June 20, 2013

Obama escalates his War on Coal with new EPA regs

One of the few promises Obama has kept: he would bankrupt the coal industry. Remember his words below:

“So if somebody wants to build a coal-fired plant they can. It’s just that it will bankrupt them…”

Back in December he and the EPA announced the mega-nuke bomb that would bankrupt the coal industry and the Institute for Energy Research had this to say:

“The utility MACT will increase the cost of electricity for American families, and in some places where coal-fired generation is the prevailing source of power, the prices will necessarily skyrocket just like President Obama promised. It will result in the loss of jobs, both in places where power plants will close and among small businesses that employ more than 60 percent of our workforce.

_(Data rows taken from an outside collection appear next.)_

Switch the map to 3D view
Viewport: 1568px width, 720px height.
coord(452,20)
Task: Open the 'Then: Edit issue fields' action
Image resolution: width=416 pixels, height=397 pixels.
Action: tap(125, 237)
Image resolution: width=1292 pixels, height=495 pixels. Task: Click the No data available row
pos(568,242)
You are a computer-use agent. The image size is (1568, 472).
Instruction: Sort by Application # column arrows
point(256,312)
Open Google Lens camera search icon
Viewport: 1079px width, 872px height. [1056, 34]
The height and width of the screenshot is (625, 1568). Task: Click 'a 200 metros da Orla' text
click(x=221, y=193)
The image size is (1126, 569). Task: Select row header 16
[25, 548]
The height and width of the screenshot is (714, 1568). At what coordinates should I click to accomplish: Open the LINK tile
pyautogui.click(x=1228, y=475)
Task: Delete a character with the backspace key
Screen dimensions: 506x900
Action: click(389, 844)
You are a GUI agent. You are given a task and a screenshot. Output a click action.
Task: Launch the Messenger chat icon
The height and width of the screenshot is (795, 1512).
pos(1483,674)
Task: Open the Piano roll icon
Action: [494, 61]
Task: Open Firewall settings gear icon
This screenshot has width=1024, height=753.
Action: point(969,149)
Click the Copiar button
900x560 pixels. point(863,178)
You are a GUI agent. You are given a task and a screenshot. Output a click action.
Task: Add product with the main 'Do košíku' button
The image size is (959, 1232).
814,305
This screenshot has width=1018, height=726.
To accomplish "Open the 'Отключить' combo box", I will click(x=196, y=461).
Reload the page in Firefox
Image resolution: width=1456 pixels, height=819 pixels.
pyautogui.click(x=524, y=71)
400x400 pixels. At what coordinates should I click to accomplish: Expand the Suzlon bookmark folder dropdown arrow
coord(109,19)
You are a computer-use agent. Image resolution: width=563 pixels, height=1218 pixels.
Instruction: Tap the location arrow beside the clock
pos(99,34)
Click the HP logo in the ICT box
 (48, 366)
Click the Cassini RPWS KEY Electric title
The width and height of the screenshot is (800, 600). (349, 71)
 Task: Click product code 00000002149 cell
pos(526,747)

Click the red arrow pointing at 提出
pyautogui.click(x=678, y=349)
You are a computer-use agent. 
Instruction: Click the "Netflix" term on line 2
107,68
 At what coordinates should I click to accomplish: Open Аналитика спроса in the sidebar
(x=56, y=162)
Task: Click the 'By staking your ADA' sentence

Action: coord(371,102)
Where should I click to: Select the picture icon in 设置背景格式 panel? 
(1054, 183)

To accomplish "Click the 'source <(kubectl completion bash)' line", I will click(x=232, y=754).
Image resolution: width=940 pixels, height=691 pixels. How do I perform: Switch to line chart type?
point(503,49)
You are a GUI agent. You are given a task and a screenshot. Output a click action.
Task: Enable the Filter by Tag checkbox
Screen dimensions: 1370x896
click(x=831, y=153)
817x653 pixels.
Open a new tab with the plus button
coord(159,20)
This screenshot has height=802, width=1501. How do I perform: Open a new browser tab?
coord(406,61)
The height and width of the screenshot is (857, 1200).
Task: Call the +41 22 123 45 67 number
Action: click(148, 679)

But Obama must believe coal plants are like cockroaches & can survive a nuclear blast, because it wasn’t enough to simply *bomb the industry,* today he and EPA’s Lisa Jackson announced they intend to bury the industry:

EPA Proposes First Carbon Pollution Standard for Future Power Plants/Achievable standard is in line with investments already being made and will inform the building of new plants moving forward.

So what does this “government double-speak mean”? Funny how bureaucrats can make something so malignant sound so benign.

The proposed rule — years in the making and approved by the White House after months of review — will require any new power plant to emit no more than 1,000 pounds of carbon dioxide per megawatt of electricity produced. The average U.S. natural gas plant, which emits 800 to 850 pounds of CO2 per megawatt, meets that standard; coal plants emit an average of 1,768 pounds of carbon dioxide per megawatt.

The CEO of the National Mining Association, Hal Quinn had this to say:

EPA’s proposal for controlling greenhouse gas emissions from about half the nation’s electric power supply is a poorly disguised cap-and-tax scheme that represents energy and economic policy at its worst. Higher utility bills and fewer jobs are the only certain outcomes from this reckless attempt to override Congress’s repeated refusal to enact punitive caps on carbon dioxide emissions.

“Requiring coal-based power plants to meet an emissions standard based on natural gas technology is a policy overtly calculated to destroy a significant portion of America’s electricity supply. This is a movie we have seen before, and the script remains unchanged. Volatile natural gas prices will, once again, expose millions of households to higher utility bills, threaten hundreds of thousands of workers with unemployment and weaken both the competitiveness of basic industries and the reliability of the nation’s electricity grid.

“This proposal is the latest convoy in EPA’s regulatory train wreck that is rolling across America, crushing jobs and arresting our economic recovery at every stop. It is not an “all of the above” energy strategy; it does not create jobs; and it does not make it easier for Americans to pay their mortgages. Instead, the proposed New Source Performance Standards would deliberately push America to abandon coal, its most abundant and reliable energy source in favor of costlier fuels—even though Congress has repeatedly rejected this policy.

“NMA urges Congress to assert its authority over an agency that disregards the public need for affordable electricity and ignores the overwhelming costs of its regulations.”

So let’s take a look at where your electricity comes from. I’m going to pull out a few states from this interactive map from America’s Power and show you the states that rely heavily on coal:

  • Ohio: 82%
  • Indiana: 90%
  • Kentucky: 93%
  • Wyoming: 89%
  • West Virginia: 97%
  • Utah: 81%
  • Missouri: 81%
  • New Mexico: 71%
  • North Dakota: 82%

Let’s hope these states know what to do come November 6.

But all is not lost. EPA Chair Lisa Jackson has provided for a 60 day public comment period.